EU Law: Northern Ireland

(asked on 13th March 2023) - View Source

Question to the Foreign, Commonwealth & Development Office:

To ask His Majesty's Government whether UK producers and manufacturers will be able to disregard EU laws and rules in the production and manufacture of goods and products for (1) the Northern Ireland market, and (2) the Great Britain market, under the Windsor Framework.


Answered by
 Portrait
Lord Ahmad of Wimbledon
Minister of State (Foreign, Commonwealth and Development Office)
This question was answered on 23rd March 2023

As we said explicitly in the Government's Command Paper on the Windsor Framework, in order to maintain maximum market access for Northern Ireland traders, those EU rules which do apply under the Windsor Framework apply to goods produced in Northern Ireland. But this reflects what we have heard time and again is the balance businesses want in order to prosper:

· Companies producing for their most important market in Great Britain will retain completely unfettered access. That means a permanent guarantee of being able to place goods on the UK market in all scenarios.

· There are many areas of goods rules within the scope of the old Protocol where no international or EU standards apply - covering a quarter of Northern Ireland manufacturers. In those cases UK national rules set the standards for goods on the market in Northern Ireland.

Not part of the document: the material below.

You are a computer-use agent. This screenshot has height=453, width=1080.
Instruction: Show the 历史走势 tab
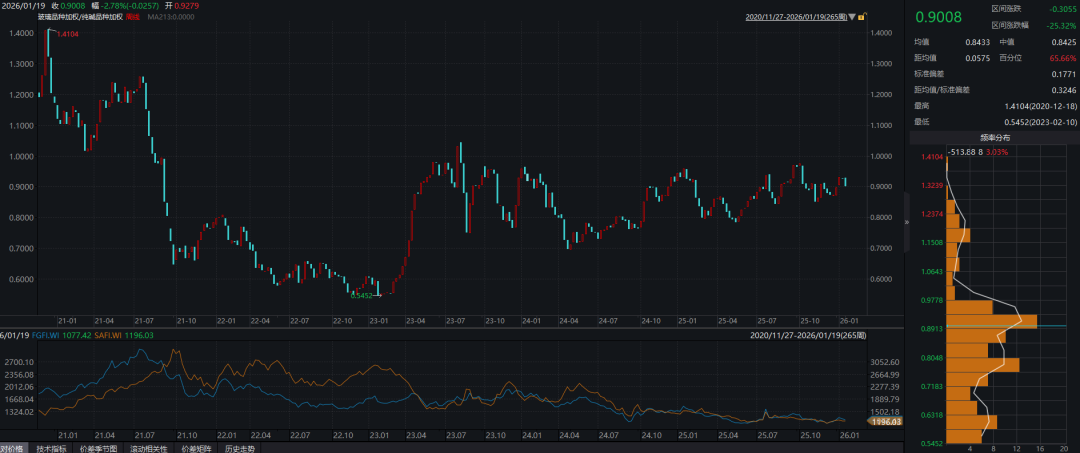coord(238,449)
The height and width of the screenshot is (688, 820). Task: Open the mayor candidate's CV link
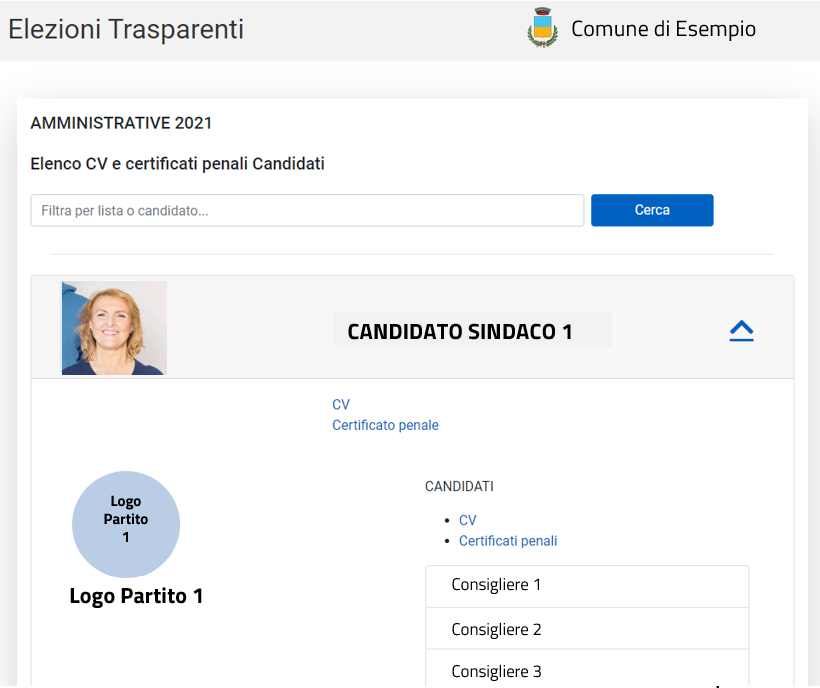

· Elsewhere in manufacturing, international standards apply in practice. Of the nearly 3,600 international goods standards in place, there are differences between the UK and EU in only 11 of them (0.3 percent of standards overall). These reflect minor differences in practice, where the UK has applied higher standards (which Northern Ireland traders can still choose to meet).

· In agrifood, the rules in place reflect longstanding arrangements, protecting the integrated supply chains on which many industries rely. But through this agreement they now do so within a dual regime - with retail trade into Northern Ireland able to use UK food safety standards and flow smoothly; Northern Ireland farmers outside of the Common Agricultural Policy; and the Northern Ireland Executive given the flexibility to decide its own approach locally on agricultural subsidies.

· This dual regime is also consistent with existing devolution arrangements and the market access principles in the UK Internal Market Act, which mean it is entirely possible constitutionally to have different standards across the UK.